Anyone who has been involved in education in any form will know that the one thing that defines our education system is constant change.
We plan our education policy on cycles of a maximum of five years. And yet our educational cycle is a minimum of 14 years. Which means that as a child, as a student, you could easily have four or five different educational policies in place during your education.
Different targets
Different focus areas
Different inspection regimes
Different syllabuses (syllabi?)
Different exams
And the changes introduce unnecessary drag and inefficiency in to the supply chain as teachers and leaders attempt to understand, assimilate and implement the requirements of the latest policy.
But not only does that inefficiency mean that we’re not maximising the return on investment in educational resource, it also means that we are providing confused and often contradictory messages to both students and parents.
If we are serious about skills and education providing a competitive advantage to the UK, we need to take a longer term approach that builds consistently towards a future skills agenda and underpins our economic success.

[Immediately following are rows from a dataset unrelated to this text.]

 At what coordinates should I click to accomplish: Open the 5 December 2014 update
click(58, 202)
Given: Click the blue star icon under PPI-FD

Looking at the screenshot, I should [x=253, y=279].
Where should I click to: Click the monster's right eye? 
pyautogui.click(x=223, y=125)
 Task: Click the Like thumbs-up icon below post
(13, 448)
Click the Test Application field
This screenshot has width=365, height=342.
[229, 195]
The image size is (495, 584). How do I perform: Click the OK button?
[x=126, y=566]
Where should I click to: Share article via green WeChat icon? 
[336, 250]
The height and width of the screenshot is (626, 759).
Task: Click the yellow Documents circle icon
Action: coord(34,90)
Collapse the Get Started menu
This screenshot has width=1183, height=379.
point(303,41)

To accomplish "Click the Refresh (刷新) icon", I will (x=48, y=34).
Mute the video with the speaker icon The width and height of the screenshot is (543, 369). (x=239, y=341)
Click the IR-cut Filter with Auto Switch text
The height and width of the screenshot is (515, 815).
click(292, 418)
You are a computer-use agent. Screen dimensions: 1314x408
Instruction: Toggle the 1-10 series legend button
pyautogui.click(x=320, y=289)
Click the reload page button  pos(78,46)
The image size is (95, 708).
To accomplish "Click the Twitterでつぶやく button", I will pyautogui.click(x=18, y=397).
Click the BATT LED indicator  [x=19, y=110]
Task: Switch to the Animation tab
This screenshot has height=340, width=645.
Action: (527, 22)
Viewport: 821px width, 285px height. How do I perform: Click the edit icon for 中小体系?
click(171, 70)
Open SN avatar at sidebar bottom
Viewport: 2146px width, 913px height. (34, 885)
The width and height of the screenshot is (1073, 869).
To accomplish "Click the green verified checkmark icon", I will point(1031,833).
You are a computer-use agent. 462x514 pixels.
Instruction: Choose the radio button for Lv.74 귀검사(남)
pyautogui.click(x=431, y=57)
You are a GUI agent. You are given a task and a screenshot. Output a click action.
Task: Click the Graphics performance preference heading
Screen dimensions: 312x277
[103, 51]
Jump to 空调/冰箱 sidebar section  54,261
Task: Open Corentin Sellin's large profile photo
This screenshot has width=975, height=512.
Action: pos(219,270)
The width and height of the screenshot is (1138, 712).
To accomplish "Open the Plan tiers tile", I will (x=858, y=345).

Which means taking it out of the hands of politicians and raising it above the quagmire of vote winning, electioneering soundbites and delivering it into the hands of expert educationalists and economists.
I wrote a piece for HR Magazine recently on this, but simply put, if we want to be serious about our role in the strategic direction of our organisations and United Kingdom Plc, it needs to start with us taking education seriously.
So when the canvassers come and stand on your doorstep, don’t just ask them what their policy on education is, ask them how they’re going to ensure long-term stability in education.
Regardless of who is in power.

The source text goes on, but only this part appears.